Information Security Manager(Hybrid)

Job Overview:
The Information Security Manager is responsible for overseeing the institution’s information and data security. The ISO manages the organization’s security posture, including risk assessments and incident response, and collaborates with both IT and business leadership to ensure all systems are secure and compliant with industry standards.
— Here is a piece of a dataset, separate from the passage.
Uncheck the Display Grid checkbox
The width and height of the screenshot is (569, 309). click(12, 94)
This role maintains independent oversight by reporting directly to the Risk Management Head.

Main Duties and Responsibilities:

Policy and Procedure Development:
Design and implement information security policies and procedures aligned with applicable laws and regulations to protect information assets.
Stay updated on the latest legislation, regulations, advisories, alerts, and vulnerabilities affecting the business.
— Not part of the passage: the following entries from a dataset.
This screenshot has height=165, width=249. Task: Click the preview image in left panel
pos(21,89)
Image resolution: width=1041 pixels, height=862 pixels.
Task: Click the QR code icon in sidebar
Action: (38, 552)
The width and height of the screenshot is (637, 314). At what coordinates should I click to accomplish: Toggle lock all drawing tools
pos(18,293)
Plan and schedule information security activities, including IT health checks and security reviews.
Research and recommend security measures for new applications or packages.
Risk Assessment and Management:
Develop and implement an active information security risk assessment program.
Administer and monitor measures to protect the organization’s information facilities from breaches, threats, or hacks.
Develop and implement an incident reporting and response system for security breaches.
Respond to policy violations and complaints, initiating change requests to prevent recurrence.
Identify and manage risks to the confidentiality, integrity, and availability of information assets.
Ensure Root Cause Analysis (RCA) is conducted and attached to reports on security deviations.
Recommend enhanced work processes in coordination with business unit heads to address recurring problems.
Policy Dissemination and Training:
Coordinate the dissemination of information security policies, standards, and procedures.
Lead the development and delivery of educational and training programs on information security and related laws and regulations for employees and stakeholders.
Compliance Monitoring:
Monitor compliance with information security policies and procedures.
Take corrective and preventive actions as necessary.
Manual Review and Updates:
Conduct annual or interim reviews of the Information Security Manual to incorporate regulatory updates and process changes.
Ensure policies remain compliant with regulatory requirements and best practices.
Additional Responsibilities:
Perform other tasks as assigned by the Risk Management Head.
Competencies and Attitudes Required:
Technical competencies in IT Governance, Network Infrastructure, Systems Administration, Unified Threat Management, Configuration Management, Database Administration, and Project Management.
Strong understanding of regulations and industry best practices.
Excellent problem-solving and analytical skills.
Strong organizational skills.
Education and Experience Required:
At least 5 years of experience in Information Security, Information Technology, or related fields.
Preferably licensed and/or certified (e.g., CISSP).
Excellent project management, written, and oral communication skills.
Ability to work collaboratively with personnel at all organizational levels.
Self-starter with the ability to work independently with minimal supervision.